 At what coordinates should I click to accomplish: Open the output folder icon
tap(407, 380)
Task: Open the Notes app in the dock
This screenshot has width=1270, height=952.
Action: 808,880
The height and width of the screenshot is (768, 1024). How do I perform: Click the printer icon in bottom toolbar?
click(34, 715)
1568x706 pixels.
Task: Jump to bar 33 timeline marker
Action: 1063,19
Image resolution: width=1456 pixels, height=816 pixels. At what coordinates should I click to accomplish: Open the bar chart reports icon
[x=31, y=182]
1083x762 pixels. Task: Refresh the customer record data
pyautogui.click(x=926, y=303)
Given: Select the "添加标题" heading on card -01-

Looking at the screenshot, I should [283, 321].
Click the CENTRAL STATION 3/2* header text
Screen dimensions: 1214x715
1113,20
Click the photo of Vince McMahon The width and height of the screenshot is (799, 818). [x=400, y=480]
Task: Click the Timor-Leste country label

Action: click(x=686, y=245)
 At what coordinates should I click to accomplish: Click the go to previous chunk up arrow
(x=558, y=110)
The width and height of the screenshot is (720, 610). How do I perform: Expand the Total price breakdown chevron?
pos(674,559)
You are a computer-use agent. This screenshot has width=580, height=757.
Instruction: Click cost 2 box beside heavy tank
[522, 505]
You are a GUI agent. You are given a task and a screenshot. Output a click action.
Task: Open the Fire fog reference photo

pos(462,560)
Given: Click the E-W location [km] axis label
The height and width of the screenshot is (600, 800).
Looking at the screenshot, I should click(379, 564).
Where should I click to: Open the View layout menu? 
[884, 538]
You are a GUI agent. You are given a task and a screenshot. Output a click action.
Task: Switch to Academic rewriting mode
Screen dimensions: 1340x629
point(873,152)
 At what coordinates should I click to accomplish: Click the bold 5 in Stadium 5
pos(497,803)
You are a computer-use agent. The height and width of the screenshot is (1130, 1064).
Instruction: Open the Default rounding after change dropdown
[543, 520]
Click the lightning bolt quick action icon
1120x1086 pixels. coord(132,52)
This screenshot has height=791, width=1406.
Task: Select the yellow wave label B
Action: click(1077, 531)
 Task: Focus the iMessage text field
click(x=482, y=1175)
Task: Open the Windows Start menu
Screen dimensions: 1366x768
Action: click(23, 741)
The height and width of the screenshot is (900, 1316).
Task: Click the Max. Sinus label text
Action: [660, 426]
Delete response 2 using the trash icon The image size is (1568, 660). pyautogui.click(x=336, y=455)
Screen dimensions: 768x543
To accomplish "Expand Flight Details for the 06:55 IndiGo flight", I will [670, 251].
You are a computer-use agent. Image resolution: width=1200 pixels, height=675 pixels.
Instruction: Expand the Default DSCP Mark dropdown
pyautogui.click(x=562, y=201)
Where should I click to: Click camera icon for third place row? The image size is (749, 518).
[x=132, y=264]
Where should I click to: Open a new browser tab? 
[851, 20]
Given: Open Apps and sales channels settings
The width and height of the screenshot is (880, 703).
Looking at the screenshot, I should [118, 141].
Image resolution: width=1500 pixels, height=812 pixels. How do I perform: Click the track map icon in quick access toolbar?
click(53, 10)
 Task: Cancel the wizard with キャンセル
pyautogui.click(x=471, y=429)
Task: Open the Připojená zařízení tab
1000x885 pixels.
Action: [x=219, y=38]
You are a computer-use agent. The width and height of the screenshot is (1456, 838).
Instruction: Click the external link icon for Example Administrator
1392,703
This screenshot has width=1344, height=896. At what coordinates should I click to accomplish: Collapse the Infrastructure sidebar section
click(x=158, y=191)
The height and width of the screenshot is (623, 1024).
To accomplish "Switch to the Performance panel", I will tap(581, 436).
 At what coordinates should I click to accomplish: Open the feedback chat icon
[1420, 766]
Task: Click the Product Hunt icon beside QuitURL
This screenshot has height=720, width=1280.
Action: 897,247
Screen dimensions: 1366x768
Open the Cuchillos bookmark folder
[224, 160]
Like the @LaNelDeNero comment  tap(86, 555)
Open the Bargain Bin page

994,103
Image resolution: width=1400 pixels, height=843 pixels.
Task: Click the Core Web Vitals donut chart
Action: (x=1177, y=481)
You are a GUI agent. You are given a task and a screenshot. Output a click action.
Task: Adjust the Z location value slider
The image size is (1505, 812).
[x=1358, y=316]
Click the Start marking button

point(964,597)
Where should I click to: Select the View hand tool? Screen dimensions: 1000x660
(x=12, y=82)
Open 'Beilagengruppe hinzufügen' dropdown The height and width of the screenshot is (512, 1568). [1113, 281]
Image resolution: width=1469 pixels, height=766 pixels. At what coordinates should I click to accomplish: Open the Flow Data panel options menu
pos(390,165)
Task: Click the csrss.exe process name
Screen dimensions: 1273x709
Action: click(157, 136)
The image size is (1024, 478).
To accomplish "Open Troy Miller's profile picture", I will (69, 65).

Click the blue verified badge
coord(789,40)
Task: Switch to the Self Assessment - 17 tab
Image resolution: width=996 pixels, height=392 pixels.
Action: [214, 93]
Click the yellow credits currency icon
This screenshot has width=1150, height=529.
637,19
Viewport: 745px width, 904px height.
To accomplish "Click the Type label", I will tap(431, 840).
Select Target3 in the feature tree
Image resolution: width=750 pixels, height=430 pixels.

Exercise objective
Put the material from the line containing "You are a computer-use agent. The width" up to and including the line containing "click(x=158, y=191)" into a two-column CSV headed input and output. Put each text and its answer together on one row, quote every field, and replace line breaks with spaces.

Response to the exercise
input,output
"You are a computer-use agent. The width and height of the screenshot is (1456, 838). Instruction: Click the external link icon for Example Administrator","1392,703"
"This screenshot has width=1344, height=896. At what coordinates should I click to accomplish: Collapse the Infrastructure sidebar section","click(x=158, y=191)"